I had received so many donations, that I was daunted by the task of packing. Gina and I had cleared it through Medishare that we were allowed to take 4 boxes, up to 70 pounds each. But a few days before we left, we received word that these boxes must contain items on the “critical” list, like catheters and alcohol swabs. My boxes contained none of these items. What were we going to do? So many people had donated items, and I was going to do my best to get them safely where they were intended to go.
Gina and I threw caution to the wind, and decided to take our boxes, plead ignorance at the airport, and hope for the best.

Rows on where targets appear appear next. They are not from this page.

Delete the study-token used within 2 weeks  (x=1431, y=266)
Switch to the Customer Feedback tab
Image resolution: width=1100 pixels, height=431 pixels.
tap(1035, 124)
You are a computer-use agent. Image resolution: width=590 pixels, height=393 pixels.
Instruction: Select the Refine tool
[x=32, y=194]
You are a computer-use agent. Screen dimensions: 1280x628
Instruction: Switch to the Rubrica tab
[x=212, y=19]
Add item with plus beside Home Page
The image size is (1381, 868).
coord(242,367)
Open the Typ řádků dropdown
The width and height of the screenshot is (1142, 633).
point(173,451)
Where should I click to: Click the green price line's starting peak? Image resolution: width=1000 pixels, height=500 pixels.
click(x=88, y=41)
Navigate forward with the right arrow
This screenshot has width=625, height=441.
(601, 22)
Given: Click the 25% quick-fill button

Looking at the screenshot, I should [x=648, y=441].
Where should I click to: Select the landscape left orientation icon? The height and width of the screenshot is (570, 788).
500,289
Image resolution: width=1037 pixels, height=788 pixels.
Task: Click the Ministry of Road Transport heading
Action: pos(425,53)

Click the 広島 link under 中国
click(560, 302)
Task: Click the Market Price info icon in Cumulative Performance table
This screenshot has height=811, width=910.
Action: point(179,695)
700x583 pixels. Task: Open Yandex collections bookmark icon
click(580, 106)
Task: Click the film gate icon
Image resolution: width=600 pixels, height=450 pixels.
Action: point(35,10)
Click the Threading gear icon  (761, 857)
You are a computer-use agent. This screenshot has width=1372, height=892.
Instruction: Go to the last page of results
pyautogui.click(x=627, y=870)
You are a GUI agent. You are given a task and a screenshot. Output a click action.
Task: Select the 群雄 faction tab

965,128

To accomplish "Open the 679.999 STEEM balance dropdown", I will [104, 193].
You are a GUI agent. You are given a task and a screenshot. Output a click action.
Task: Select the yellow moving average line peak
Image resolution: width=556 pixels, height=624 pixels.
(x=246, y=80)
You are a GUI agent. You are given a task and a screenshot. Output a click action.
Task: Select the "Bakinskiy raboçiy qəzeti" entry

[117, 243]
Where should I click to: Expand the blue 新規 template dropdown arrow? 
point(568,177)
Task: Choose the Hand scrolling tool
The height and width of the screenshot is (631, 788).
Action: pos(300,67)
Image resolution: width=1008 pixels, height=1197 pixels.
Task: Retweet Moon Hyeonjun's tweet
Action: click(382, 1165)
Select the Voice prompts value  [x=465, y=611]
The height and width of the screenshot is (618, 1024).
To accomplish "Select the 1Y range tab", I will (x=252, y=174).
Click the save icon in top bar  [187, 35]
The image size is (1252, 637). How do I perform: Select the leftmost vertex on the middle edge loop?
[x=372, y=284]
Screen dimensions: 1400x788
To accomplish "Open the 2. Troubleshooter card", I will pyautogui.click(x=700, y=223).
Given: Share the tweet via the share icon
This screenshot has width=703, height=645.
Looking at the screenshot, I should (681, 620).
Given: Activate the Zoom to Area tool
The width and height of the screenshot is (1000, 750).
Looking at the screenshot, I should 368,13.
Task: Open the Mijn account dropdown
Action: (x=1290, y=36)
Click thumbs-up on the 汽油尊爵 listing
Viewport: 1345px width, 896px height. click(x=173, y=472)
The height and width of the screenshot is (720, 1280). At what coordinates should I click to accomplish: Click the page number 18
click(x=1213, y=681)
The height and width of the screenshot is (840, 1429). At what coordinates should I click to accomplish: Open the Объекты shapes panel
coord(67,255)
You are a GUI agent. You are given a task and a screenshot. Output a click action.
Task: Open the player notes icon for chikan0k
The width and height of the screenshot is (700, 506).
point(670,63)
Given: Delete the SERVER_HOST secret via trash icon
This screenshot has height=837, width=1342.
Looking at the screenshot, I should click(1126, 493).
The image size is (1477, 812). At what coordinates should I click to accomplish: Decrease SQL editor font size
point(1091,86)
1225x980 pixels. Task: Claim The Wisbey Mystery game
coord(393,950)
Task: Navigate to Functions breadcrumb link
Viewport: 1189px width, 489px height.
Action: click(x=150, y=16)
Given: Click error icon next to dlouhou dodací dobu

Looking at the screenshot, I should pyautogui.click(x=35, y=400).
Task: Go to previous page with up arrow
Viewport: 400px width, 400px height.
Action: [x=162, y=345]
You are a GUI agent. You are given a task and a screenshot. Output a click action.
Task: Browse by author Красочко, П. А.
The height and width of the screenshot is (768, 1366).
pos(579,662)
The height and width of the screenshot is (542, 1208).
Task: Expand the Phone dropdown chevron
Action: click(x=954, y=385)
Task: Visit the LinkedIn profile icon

I packed a total of two boxes, one duffel bag, one “carry on” bag, and my trusty Kelty backpack. I packed and repacked these multiple times, until I had them as condensed as possible. Not one donation was left behind.
I drove to Miami on June 11th and picked Gina up from the airport. When we saw each other there, it was the first time in 13 years, but felt like not a day went by.
We swore to save our talking and catching up for the next day, so we could enjoy our last night’s sleep in a bed.
The next day we convinced the airport shuttle in our hotel to transport all of our gear to the airport. We filled the entire back of the van. Thank goodness it was only us and another couple, and they were patient as saints with our loading and unloading.
When we got to the airport, we got all of our gear loading onto a cart and headed for the check in counter. When we arrived, the counter was not open yet, but a huge pile of supplies was sitting beside the counter. Gina and I weighed the pros and cons of trying to check all of our boxes or piling them in the Medishare supplies. We decided we had a better shot if they were in the supply pile, and stealthily added ours to the mix. Ah, such savvy therapists.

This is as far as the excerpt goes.